When you upload the patch to an issue queue and set the status to “needs review”, the Drupal test-bot picks up the patch, applies it to the latest clone of Drupal repository and starts all automated testing. In my experience, it takes about 60 – 90 minutes for a test run at the end of which, the patch is marked as passed or failed.

Passing tests will mark the patch with green whereas failing tests will mark it with red. Here, you can see how a mistake was caught by the testbot.
Passing tests will mark the patch with green whereas failing tests will mark it with red. Here, you can see how a mistake was caught by the testbot.

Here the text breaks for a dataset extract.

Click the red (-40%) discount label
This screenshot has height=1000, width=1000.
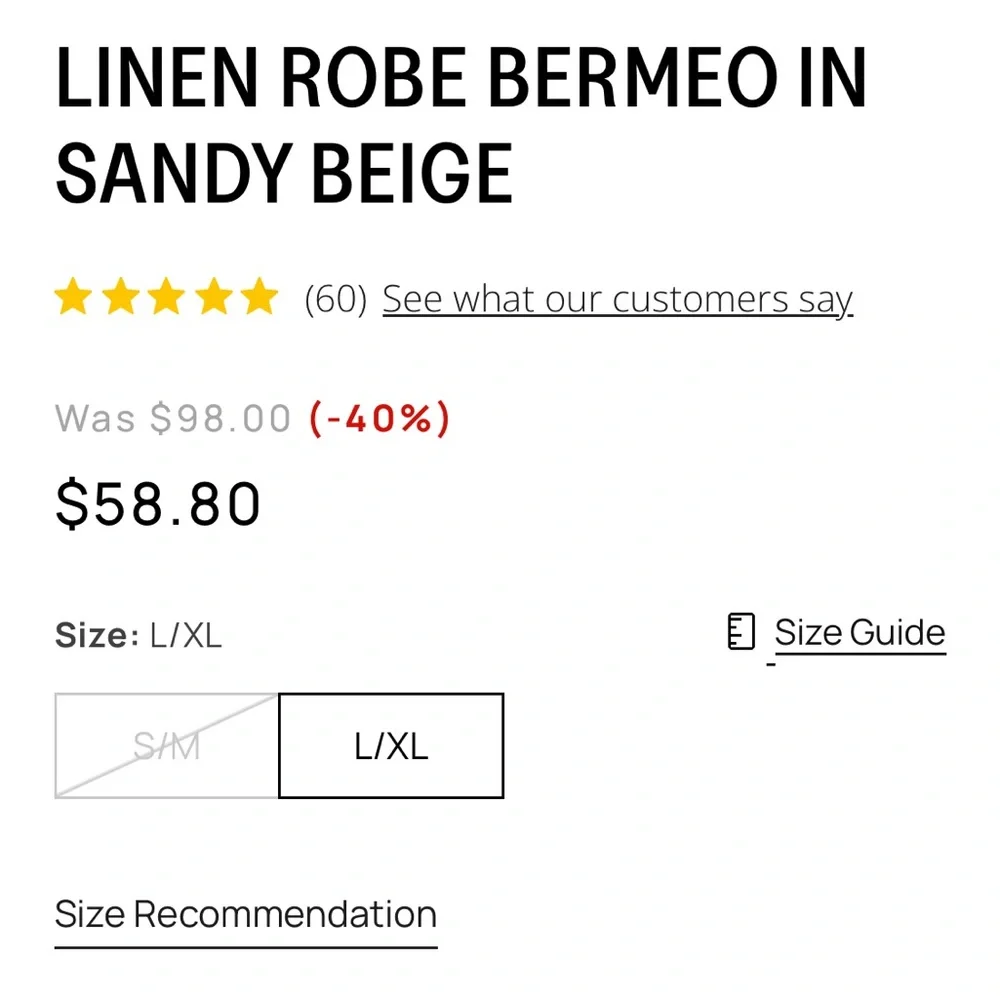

There are times when failures may not be caught by the test-bot. In that case, it is very important to write tests to handle that scenarios. That might be a subject of a different blog post.

Drupal Coding Convention

To keep things clean and sane for such a massive community driven project, coding and naming conventions are pretty important. This page lists the various coding standards you need to keep in mind. Reviewers are pretty good at catching problems with conventions and suggesting changes but you can save a lot of time if you fix these minor issues yourself in first place, and leave the reviews to only worry about the code.

Other

A few other things you might want to read about are listed here. I guess there are a lot more things you need, but start with Novice issues and you should be acquainted with most of them pretty soon. The community is quite courteous and great and you should feel right at home. In time, not only will you have the satisfaction of contributing to Drupal, but experience with handling any complex task with it.

I hope this guide has been useful. Please suggest improvements or let me know if I have missed anything. Do share.